503 APrint Culture and Publication Knight T 3:30-6:20p 21214

From Gutenberg to Google Books, from the public sphere to the “proto-book” dissertation, the diverse legacies and uncertain futures of print culture touch all of us. This course serves as a graduate-level introduction to the study of print culture – a.k.a. “the history of the book” – in a comparative, cross-historical, and interdisciplinary frame. Beginning with the field’s origins in Anglo-American bibliography and European cultural history, we will move through the foundational accounts of print-modernity in works by Elizabeth Eisenstein, Jurgen Habermas, and Benedict Anderson to the revisionist, capacious print cultures of historians such as Adrian Johns, literary and media scholars such as Lisa Gitelman, and ethnographers such as Janice Radway. Topics of interest will include the materiality of the book and its shaping effects on literature and language; the historical “revolutions” of the hand press, the industrial press, and digital text technology; national and transnational print networks; periodicals and ephemera; authorship, intellectual property, and piracy; and academic publishing in a post-book age. This class will double as a primer on archival research methods and will incorporate guidance on funding opportunities through libraries and archives. In this winter’s offering, students will have the chance to interact with three distinguished scholars in the field who are visiting UW as part of the Histories and Futures of Reading speaker series co-sponsored by the Simpson Center and the Textual Studies Program: Christina Lupton (Warwick), author of Knowing Books: The Consciousness of Mediation in Eighteenth-Century Britain; Jerome McGann (Virginia), author most recently of The New Republic of Letters: Memory and Scholarship in the Age of Digital Reproduction, and Priya Joshi (Temple), author of In Another Country: Colonialism, Culture, and the English Novel in India.

Co-taught by Jeffrey Todd Knight (English) and Geoffrey Turnovsky (French & Italian). Course credit will count towards the Textual Studies degree track and the Textual and Digital Studies certificate now in the proposal stages.

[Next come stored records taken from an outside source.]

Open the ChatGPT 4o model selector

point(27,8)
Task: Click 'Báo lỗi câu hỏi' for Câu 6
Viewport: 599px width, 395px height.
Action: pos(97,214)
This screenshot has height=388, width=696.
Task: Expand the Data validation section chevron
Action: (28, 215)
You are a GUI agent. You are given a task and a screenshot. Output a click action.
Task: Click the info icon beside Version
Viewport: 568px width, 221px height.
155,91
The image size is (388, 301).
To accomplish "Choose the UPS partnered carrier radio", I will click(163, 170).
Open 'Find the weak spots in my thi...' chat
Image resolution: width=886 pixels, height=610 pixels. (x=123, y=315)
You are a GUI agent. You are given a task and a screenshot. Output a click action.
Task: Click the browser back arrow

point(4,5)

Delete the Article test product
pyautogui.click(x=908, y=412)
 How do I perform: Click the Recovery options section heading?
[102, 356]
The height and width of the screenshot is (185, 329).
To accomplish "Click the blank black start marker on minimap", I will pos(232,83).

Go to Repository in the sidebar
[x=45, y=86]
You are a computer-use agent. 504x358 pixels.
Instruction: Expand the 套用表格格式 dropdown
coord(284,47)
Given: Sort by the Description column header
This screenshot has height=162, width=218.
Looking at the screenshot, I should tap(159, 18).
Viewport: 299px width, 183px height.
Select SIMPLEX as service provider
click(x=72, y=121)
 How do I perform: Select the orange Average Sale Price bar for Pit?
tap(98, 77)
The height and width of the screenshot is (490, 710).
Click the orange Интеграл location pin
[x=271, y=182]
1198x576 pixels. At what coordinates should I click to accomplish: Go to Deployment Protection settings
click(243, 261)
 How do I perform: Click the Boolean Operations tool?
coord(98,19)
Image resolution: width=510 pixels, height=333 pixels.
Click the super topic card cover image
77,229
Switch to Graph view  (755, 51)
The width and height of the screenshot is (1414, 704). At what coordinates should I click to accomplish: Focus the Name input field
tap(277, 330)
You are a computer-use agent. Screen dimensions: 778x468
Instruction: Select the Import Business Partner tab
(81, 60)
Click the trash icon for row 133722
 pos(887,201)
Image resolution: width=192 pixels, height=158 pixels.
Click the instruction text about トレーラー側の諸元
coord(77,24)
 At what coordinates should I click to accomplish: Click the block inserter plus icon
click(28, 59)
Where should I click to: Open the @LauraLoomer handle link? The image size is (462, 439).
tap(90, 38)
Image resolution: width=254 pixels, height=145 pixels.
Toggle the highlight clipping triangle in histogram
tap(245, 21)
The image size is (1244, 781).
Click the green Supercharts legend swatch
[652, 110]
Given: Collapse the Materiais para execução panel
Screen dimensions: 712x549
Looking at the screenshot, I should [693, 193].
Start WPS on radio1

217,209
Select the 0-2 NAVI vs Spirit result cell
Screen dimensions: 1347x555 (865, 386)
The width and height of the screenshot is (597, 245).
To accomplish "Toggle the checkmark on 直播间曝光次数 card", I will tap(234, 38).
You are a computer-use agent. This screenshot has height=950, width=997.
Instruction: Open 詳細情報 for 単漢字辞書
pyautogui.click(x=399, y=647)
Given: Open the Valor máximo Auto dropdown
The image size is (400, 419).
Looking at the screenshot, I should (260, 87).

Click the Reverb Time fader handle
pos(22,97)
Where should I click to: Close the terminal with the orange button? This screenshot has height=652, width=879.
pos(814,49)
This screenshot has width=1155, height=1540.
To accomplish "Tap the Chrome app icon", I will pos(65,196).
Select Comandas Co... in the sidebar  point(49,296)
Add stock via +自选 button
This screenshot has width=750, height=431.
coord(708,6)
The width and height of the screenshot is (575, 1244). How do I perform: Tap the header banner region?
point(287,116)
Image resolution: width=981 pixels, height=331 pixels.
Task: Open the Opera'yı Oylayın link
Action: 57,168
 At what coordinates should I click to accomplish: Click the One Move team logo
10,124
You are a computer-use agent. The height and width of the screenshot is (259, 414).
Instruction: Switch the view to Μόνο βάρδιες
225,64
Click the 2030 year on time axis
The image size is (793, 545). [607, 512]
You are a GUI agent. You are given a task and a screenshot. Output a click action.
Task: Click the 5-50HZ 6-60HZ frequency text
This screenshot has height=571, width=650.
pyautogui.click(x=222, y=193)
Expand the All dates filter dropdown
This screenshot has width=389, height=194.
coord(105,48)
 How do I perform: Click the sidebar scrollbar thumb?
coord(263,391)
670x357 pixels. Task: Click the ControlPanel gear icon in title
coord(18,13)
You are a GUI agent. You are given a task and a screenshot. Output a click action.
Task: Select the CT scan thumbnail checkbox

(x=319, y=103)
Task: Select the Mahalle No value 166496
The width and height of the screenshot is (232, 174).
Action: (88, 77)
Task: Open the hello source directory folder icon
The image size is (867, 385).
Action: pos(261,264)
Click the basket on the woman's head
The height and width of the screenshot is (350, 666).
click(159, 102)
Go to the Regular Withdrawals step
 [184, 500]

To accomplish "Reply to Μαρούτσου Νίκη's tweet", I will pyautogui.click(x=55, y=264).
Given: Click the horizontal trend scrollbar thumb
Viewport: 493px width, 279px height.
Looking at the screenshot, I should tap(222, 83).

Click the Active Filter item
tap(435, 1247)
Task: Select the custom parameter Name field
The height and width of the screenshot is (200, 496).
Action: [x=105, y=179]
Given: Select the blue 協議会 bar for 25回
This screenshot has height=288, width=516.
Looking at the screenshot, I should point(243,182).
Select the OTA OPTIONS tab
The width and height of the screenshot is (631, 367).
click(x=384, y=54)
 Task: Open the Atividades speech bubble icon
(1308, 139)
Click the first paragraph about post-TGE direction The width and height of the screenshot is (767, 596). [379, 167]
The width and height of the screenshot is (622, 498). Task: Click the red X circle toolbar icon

510 AContemporary Criticism (w/C. Lit 510 & German 500) Staten TTh 1:30-3:20 14045

This course will present a compendious overview of the major transition that took place in the 60s and 70s from “humanist” to “structuralist” and “contextualist” approaches of various sorts. Humanism, in the loose, large sense intended here, refers to the notion that individual consciousness is the prime source of agency. By contrast, structuralism and contextualism analyze agency in terms of forces and structures that give form to individual consciousness itself, and are therefore in crucial ways behind its intendings. There are many very difficult conceptual issues that arise around the dichotomy between these two approaches, and in this class we will work through these issues in rigorous detail. All of this will be brought to bear on the fundamental issues of reading and interpretation, and particularly on the question of what constitutes valid interpretation.
We will be reading some standard theoretical texts that you might well have encountered before, but we will read them at a depth that you might well not have previously experienced.

Tentative reading list:
Volosinov, Ch. 3 of Marxist Philosophy of Language
Foucault, “What is an Author”
Barthes, “The Death of the Author”
Derrida, “Signature, Event, Context,” selections from Of Grammatology
Fish, “How to Recognize a Poem When You See One”
Butler, “Imitation and Gender Insubordination”
Appadurai, “Commodities and the Politics of Value”
Staten, “The Origin of the Work of Art in Material Practice”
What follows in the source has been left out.